▶ SUPPLIED MATERIAL:
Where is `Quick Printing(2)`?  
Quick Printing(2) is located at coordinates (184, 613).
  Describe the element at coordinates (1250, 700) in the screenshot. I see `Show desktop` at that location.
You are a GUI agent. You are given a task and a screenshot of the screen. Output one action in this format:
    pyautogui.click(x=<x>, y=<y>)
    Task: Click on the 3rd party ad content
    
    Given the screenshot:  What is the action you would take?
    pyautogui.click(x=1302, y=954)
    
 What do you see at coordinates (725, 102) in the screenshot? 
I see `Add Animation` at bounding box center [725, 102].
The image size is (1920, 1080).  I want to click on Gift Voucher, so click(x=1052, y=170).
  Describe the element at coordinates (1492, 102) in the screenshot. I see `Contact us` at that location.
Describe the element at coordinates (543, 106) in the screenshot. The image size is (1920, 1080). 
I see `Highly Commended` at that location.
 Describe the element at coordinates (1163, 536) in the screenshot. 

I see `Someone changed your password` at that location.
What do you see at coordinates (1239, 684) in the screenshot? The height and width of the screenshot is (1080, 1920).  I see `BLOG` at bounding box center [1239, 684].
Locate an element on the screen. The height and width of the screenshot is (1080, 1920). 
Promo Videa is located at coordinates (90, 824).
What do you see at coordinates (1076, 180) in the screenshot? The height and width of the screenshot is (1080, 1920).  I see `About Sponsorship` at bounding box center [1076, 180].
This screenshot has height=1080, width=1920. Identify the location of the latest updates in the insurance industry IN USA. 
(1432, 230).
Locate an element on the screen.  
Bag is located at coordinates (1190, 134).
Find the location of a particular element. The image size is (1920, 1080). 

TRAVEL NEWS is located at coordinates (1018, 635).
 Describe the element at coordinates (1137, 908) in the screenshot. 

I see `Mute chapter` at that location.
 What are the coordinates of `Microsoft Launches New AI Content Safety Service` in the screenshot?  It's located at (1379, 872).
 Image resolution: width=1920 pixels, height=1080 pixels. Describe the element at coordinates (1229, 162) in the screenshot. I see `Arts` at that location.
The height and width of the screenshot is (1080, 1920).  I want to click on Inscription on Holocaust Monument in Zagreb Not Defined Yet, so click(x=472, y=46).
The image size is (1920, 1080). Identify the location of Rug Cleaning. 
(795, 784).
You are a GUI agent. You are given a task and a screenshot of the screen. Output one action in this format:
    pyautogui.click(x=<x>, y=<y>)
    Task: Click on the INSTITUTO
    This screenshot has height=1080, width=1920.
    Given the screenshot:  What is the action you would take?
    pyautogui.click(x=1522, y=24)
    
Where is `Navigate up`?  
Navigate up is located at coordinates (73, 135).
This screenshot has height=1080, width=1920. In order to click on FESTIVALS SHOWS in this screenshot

▶ TASK GOAL: Copy the entries above word for word, beginning at the line that contains "What do you see at coordinates (1239, 684)" and stopping after the line that contains "Image resolution: width=1920".

▶ COMPLETE ANSWER:
What do you see at coordinates (1239, 684) in the screenshot? The height and width of the screenshot is (1080, 1920).  I see `BLOG` at bounding box center [1239, 684].
Locate an element on the screen. The height and width of the screenshot is (1080, 1920). 
Promo Videa is located at coordinates (90, 824).
What do you see at coordinates (1076, 180) in the screenshot? The height and width of the screenshot is (1080, 1920).  I see `About Sponsorship` at bounding box center [1076, 180].
This screenshot has height=1080, width=1920. Identify the location of the latest updates in the insurance industry IN USA. 
(1432, 230).
Locate an element on the screen.  
Bag is located at coordinates (1190, 134).
Find the location of a particular element. The image size is (1920, 1080). 

TRAVEL NEWS is located at coordinates (1018, 635).
 Describe the element at coordinates (1137, 908) in the screenshot. 

I see `Mute chapter` at that location.
 What are the coordinates of `Microsoft Launches New AI Content Safety Service` in the screenshot?  It's located at (1379, 872).
 Image resolution: width=1920 pixels, height=1080 pixels. Describe the element at coordinates (1229, 162) in the screenshot. I see `Arts` at that location.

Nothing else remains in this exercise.